DOCUMENT PASSAGE:

After the death - what happens now?
Children should be told what is going to happen and what they are going to experience. Questions like, "Should they be brought to the funeral home and/or service?" Definitely, if they are prepared in advance. Tell them what will happen, then give them a choice of going or not. Fit the following explanation around your family's plan and special traditions."_____ will be taken from _____, where he died, to the funeral home. At the funeral home _____ will be dressed in clothes that he liked and put into a casket. A casket is a box we use so that when ______ is buried, no dirt will get on him. Because ______'s body isn't working anymore, it won't move or do any of the things it used to do. But it will look like_____ always did.
People will come and visit us and say how sorry they are that ______ died. After _____ days the casket will be closed and taken to church, where people will say prayers for ______. Then we will go to the cemetery, where ______ will be buried in a place that ______ picked out.
If you like, you can come to the funeral home and visit for a while, even go to the cemetery. You could bring something to leave with _______ if you want, that would be nice.
We have to go to the funeral home to make plans, and we'll let you know all about them when we come back. We will be gone ______ hours."
For cremation, use this additional information:
"After we leave the funeral home, ________ will be taken to a crematory, a place where his body will be turned to ashes. Then we will take those ashes and ______ (scatter them, keep them in an urn). Since ______'s body doesn't work and doesn't feel anything, being cremated doesn't hurt."If the dead person has changed because of illness or accident, it is important to describe some of this change. ("It is still Grandpa, but you know he was sick and lost a lot of weight - so he will look thinner.")
Describe the room in the funeral home where the person will be. Be very detailed and specific for younger children.
Details could include:
- Color of rug
- Color of walls
- Whether there are plants and paintings
- Where the casket will be
- Color and type of casket (wood, metal)
- Describe the clothing the person will be wearing
- Lying down
- Not moving
- Whether the whole body will be visible or not
Ask your child whether he or she wants to come to the service or not. Some children do, others don't. Remember that:
- If the child is left out there is no next time, no going back.
- The child remembers not being able to say goodbye, not being included, not being given the choice.
- Telling a child what is happening and making him part of things, or asking him if he wants to be a part of things, draws him in. He makes the decision.
How Children May React
Children may:- Be very upset, picking up on the family's emotion.

GIVEN ENTRIES:
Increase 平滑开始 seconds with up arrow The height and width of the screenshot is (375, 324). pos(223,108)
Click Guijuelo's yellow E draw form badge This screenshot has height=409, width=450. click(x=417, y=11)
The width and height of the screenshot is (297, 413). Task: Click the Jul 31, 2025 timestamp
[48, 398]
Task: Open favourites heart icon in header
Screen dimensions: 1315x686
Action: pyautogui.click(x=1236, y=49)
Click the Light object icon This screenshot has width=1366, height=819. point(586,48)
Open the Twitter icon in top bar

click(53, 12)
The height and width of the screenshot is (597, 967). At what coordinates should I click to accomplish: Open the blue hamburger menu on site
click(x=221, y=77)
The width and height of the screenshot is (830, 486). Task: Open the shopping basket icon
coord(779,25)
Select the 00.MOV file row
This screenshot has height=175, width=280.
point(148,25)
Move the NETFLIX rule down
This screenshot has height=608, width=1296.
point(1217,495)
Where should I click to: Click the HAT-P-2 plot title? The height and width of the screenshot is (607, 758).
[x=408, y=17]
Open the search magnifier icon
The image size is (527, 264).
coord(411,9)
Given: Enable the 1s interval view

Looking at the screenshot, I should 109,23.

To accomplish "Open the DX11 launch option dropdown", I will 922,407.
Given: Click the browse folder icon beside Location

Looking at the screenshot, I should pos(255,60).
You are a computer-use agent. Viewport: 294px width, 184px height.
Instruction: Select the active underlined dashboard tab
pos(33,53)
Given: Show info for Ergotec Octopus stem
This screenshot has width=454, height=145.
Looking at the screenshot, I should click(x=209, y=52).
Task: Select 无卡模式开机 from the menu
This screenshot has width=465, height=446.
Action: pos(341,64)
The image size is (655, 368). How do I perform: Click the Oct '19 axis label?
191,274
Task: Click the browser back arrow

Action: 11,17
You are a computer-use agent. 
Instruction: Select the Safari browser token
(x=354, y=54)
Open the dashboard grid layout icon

BRIEF: Extract from the text about preparing children after a death the passage running from "After the death" up to and including "like_____ always did.", with no changes. The listing is unrelated to the text about explaining a death to children and stands as separate material.

WRITTEN REPLY:
After the death - what happens now?
Children should be told what is going to happen and what they are going to experience. Questions like, "Should they be brought to the funeral home and/or service?" Definitely, if they are prepared in advance. Tell them what will happen, then give them a choice of going or not. Fit the following explanation around your family's plan and special traditions."_____ will be taken from _____, where he died, to the funeral home. At the funeral home _____ will be dressed in clothes that he liked and put into a casket. A casket is a box we use so that when ______ is buried, no dirt will get on him. Because ______'s body isn't working anymore, it won't move or do any of the things it used to do. But it will look like_____ always did.